CrePal Analyzes Rise of AI-Generated NSFW Images and Technical/Legal Boundaries
A new explainer from CrePal delves into how AI generates sexually explicit imagery, examining the technology, its limitations, and the evolving legal landscape. The analysis highlights implications of recent incidents like the Grok case.

CrePal's content center has published an in-depth analysis exploring the technology behind AI-generated "Not Safe For Work" (NSFW) images, outlining how they are created and the limitations they face. The article aims to clarify the technical processes and the ensuing legal challenges.
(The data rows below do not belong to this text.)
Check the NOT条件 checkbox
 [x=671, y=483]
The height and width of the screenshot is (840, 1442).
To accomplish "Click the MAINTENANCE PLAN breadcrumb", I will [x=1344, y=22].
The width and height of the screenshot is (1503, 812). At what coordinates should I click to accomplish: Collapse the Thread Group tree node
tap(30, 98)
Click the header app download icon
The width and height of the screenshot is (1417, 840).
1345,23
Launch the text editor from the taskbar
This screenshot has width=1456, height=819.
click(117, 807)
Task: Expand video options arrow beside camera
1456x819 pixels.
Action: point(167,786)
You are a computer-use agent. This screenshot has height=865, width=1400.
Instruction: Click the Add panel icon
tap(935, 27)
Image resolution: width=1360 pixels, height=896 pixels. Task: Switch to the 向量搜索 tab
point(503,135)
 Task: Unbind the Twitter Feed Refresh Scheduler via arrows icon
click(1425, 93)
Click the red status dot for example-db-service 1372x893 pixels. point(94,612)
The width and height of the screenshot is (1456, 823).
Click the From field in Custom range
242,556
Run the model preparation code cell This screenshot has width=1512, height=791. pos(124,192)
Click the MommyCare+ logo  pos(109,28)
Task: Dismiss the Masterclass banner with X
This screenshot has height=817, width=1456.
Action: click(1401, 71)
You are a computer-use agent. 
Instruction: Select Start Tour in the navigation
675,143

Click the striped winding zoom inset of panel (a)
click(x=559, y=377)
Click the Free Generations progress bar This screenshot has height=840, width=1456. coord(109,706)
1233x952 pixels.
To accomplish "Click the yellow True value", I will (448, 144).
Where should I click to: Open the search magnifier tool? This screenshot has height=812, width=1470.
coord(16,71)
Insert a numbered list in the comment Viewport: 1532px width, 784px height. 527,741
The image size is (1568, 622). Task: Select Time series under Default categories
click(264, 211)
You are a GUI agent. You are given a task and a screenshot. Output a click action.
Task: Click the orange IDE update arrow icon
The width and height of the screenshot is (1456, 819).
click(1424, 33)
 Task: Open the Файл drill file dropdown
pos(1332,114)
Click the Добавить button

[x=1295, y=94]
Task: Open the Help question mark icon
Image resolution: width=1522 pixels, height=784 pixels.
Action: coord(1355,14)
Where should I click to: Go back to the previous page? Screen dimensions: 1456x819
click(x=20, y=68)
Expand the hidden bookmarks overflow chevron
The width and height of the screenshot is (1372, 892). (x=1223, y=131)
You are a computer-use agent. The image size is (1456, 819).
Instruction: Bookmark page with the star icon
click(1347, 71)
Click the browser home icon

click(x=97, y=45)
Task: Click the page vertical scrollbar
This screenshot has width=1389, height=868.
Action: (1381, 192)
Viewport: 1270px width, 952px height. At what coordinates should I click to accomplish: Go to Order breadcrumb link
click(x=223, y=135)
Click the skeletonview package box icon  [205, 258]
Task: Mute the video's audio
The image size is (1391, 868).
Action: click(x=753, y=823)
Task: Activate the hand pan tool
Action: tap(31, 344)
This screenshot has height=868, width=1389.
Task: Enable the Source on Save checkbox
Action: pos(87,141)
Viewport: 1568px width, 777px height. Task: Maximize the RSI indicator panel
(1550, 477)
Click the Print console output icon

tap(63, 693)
The report explains that AI image models learn to generate content by processing vast datasets of image-text pairs, which include adult material. These models match statistical patterns to produce images based on prompts, rather than inherently understanding the nature of the content. This technical characteristic complicates the effectiveness of content filters and the development of appropriate legal frameworks.
The analysis categorizes AI NSFW images into three types: fully synthetic, which are entirely new creations; likeness-based, which depict real individuals in explicit scenarios and are drawing significant legal scrutiny; and style-transfer or "nudification," which alters existing images. The latter gained prominence following the Grok incident in late 2025, where users reportedly created altered explicit images of real women.
Technologically, these images are often generated using diffusion models, guided by text prompts. A technique called LoRA (Low-Rank Adaptation) allows for efficient specialization of these models for specific styles or characters, but it is also used to replicate the likeness of real people, raising serious ethical and legal concerns.
The primary sources for these images include locally run open-source models, dedicated adult AI platforms, and the misuse of consumer-grade tools. Communities around open-source AI are often noted as distribution hubs for uncensored content.